• WORK TO BE COMPLETED: Reproduce verbatim the stretch of the listing from the line containing "жетон item notification" through the end of the listing.

• EXTRACTED DATA:
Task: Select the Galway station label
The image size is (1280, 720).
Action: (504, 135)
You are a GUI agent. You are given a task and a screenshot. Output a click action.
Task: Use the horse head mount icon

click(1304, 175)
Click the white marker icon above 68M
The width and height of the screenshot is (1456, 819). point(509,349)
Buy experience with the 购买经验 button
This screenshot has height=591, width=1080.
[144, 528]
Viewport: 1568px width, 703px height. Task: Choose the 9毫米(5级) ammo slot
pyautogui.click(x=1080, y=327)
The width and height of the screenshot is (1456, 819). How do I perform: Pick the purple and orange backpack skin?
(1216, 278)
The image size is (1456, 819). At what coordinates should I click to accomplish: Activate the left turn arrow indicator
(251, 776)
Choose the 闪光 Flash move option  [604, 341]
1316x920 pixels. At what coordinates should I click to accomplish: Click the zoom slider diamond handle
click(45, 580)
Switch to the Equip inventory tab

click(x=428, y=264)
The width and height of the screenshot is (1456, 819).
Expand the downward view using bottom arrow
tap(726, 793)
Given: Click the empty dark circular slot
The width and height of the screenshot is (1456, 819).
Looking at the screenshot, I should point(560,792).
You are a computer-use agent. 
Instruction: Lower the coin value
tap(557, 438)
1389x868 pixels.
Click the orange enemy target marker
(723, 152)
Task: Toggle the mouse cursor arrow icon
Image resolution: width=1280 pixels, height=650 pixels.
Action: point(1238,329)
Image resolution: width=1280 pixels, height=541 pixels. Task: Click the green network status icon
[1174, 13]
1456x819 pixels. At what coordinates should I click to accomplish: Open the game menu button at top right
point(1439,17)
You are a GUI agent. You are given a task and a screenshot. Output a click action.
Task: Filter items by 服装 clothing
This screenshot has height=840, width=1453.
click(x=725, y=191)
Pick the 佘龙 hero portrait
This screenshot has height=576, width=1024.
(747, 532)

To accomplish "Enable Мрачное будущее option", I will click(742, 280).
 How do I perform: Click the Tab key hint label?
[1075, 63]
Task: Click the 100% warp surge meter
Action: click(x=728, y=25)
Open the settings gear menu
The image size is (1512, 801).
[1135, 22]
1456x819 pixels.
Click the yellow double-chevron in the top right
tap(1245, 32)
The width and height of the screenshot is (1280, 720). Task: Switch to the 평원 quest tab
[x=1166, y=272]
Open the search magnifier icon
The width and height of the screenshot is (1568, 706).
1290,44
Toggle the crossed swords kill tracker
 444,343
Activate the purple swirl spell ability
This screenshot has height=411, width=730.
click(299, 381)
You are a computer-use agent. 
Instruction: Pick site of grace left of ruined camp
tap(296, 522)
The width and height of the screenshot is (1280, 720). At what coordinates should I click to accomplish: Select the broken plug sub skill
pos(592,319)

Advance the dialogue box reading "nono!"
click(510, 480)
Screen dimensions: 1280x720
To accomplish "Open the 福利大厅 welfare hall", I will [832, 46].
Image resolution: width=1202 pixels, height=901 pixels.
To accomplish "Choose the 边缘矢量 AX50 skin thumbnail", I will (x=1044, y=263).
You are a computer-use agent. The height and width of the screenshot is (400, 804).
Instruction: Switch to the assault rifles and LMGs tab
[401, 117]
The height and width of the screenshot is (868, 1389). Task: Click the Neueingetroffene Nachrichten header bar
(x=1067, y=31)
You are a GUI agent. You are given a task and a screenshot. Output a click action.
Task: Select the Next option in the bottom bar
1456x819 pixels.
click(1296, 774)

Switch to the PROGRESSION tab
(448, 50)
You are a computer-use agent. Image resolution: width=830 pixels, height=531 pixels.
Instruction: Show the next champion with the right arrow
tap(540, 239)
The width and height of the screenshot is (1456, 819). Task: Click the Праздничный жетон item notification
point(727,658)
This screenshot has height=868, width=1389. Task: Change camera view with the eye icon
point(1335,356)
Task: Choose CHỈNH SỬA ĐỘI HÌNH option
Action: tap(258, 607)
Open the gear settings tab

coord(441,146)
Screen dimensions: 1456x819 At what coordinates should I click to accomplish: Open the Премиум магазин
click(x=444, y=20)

• COMPLETED TASK:
The width and height of the screenshot is (1456, 819). Task: Click the Праздничный жетон item notification
point(727,658)
This screenshot has height=868, width=1389. Task: Change camera view with the eye icon
point(1335,356)
Task: Choose CHỈNH SỬA ĐỘI HÌNH option
Action: tap(258, 607)
Open the gear settings tab

coord(441,146)
Screen dimensions: 1456x819 At what coordinates should I click to accomplish: Open the Премиум магазин
click(x=444, y=20)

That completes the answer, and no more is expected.